本发明公开了一种基于多步聚类的重名消歧方法,该方法结合文献系统信息简短明确的特点,通过合作者相似度的比较,完成初步聚类;然后抽取该知识人才的百度百科义项信息,与其单位名进行语义相似度比较,作为第二步聚类中身份判别的依据;最后抽取前两步聚类后每个类簇中的论文关键词,组合成特征语料集,通过特征语义比较,对消歧结果进一步调整,从而完成多步聚类。另外,还利用本发明的方法对CNKI导出的文献信息进行仿真实验,结果表明,本发明的重名消歧方法相较于现有技术,精度和稳健性得到了明显提高。

Description

一种基于多步聚类的重名消歧方法
技术领域
本发明涉及一种基于多步聚类的重名消歧方法,具体涉及一种面向在线文献系统的作者重名消歧方法,属于互联网信息技术领域。
背景技术
作者名识别是以作者为核心的在线文献系统中亟待解决的一个难点,例如DBLP是最早出现的以作者为核心的文献集成系统,它收录了几乎所有计算机领域在各大国际期刊与会议上公开发表的英文文献,每一季度都会做一次数据更新,可以说是一个很好的计算机科技文献库,用户通过检索作者名,可以查找到同名作者的所有文献记录,但是没有做重名消歧的工作。C-DBLP是由中国人民大学模仿DBLP开发的以作者为核心的文献集成系统,依据合作者关系特征,具有重名消歧功能,准确度高,但检索完整率相对较低。

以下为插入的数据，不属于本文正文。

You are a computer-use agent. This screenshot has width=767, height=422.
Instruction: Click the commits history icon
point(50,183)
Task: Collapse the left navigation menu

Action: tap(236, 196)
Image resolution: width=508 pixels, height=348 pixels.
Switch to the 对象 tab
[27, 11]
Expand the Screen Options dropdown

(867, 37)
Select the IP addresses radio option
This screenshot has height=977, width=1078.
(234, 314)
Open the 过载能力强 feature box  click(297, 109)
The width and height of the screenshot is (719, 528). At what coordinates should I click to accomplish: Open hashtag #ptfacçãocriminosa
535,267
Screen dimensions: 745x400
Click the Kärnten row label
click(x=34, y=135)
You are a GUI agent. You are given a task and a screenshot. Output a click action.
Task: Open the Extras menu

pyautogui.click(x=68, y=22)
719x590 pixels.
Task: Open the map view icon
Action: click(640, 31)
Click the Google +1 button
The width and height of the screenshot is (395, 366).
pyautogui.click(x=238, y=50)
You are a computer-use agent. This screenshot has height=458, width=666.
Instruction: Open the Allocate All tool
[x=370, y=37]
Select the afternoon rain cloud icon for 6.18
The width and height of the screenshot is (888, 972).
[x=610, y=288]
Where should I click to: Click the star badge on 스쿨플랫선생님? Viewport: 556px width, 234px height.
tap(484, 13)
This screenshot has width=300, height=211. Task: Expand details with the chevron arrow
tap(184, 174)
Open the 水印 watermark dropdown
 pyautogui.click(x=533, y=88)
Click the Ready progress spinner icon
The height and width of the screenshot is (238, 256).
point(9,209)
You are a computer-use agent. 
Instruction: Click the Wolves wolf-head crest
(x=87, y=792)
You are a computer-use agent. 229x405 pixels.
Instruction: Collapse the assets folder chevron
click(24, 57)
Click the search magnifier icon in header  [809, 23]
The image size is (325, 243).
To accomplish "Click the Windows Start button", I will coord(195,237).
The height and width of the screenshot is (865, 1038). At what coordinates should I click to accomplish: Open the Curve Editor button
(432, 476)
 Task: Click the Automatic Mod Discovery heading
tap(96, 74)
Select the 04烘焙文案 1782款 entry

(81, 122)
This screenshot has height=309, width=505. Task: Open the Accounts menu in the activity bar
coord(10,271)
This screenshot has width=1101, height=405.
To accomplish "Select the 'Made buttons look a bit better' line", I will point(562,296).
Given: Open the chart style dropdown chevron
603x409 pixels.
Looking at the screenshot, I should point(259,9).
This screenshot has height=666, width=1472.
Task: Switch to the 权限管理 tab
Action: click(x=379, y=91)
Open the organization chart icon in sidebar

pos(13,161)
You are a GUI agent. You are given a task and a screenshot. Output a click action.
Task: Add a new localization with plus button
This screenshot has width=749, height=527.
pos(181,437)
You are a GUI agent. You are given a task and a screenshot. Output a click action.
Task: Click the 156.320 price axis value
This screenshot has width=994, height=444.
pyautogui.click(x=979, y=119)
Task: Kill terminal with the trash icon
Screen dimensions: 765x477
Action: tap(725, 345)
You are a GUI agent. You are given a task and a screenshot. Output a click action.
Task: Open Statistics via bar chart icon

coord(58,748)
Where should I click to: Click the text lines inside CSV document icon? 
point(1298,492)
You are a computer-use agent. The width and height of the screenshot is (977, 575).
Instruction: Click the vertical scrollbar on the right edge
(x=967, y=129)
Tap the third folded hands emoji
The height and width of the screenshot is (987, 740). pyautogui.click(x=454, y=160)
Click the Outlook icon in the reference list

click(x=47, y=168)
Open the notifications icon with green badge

现有的作者消歧方法按照对训练数据的依赖程度可分为:有监督学习的消歧,无监督学习的消歧和半监督学习的消歧。基于有监督学习的消歧方法需要事先人工标注数据,虽然会取得较好的准确度;但人工标注往往会费时费力,不适合大型文献系统。基于无监督学习的消歧方法往往结合常见的文献特征,通过计算相似度作为判断依据,不需要训练数据,具有较好的实用性,但通常算法复杂度较高,运行时间较长。基于半监督学习的消歧方法一般都是在有监督聚类的方法的基础上,根据改进方式,使用自动化的方法训练样本数据,但目前,此类方法的研究较少。
发明内容
本发明所要解决的技术问题是:提供一种基于多步聚类的重名消歧方法,解决了在线文献系统以作者为检索对象时不能有效分类重名作者的问题,并且分类准确率较高。
本发明为解决上述技术问题采用以下技术方案:
一种基于多步聚类的重名消歧方法,包括如下步骤:
步骤1,以某作者为检索对象,在文献系统中将署名包括该作者的文章均检索出来;
步骤2,对步骤1检索出的文章,计算任意两篇文章的合作者之间的相似度值,若至少有一个相似度值为1,则将这两篇文章进行合并,否则不合并,得到第一步聚类后的类簇;
步骤3,构建爬虫程序,爬取百度百科中该作者的所有义项,并判断步骤2得到的类簇中显示的所有作者单位信息是否均包含在从百度百科爬取的义项中,如果是,则直接根据上述义项对步骤2得到的类簇进行合并,得到第二步聚类后的类簇,否则进行步骤4;
步骤4,根据步骤2得到的类簇中显示的作者单位信息,对步骤2得到的类簇进行归类,将作者单位信息相同的类簇归为一类,计算每一类中各类簇包含的文章篇数,并将篇数第二大的数字挑选出来,从挑选出来的数字中选择最大的数字作为每一类中类簇的分界阈值,将每一类中类簇包含的文章篇数小于该分界阈值的类簇合并到包含文章篇数最大的类簇中,得到第二步聚类后的类簇;
步骤5,对第二步聚类后的类簇,将每个类簇包含的文章的关键词抽取出来,且一个类簇的关键词构成一个集合,以包含文章篇数最大的类簇作为基准,将其他类簇各自的关键词集合与该类簇的关键词集合进行语义分析,如果关键词语义相似,则将关键词语义相似的类簇合并到上述包含文章篇数最大的类簇中,消歧结束。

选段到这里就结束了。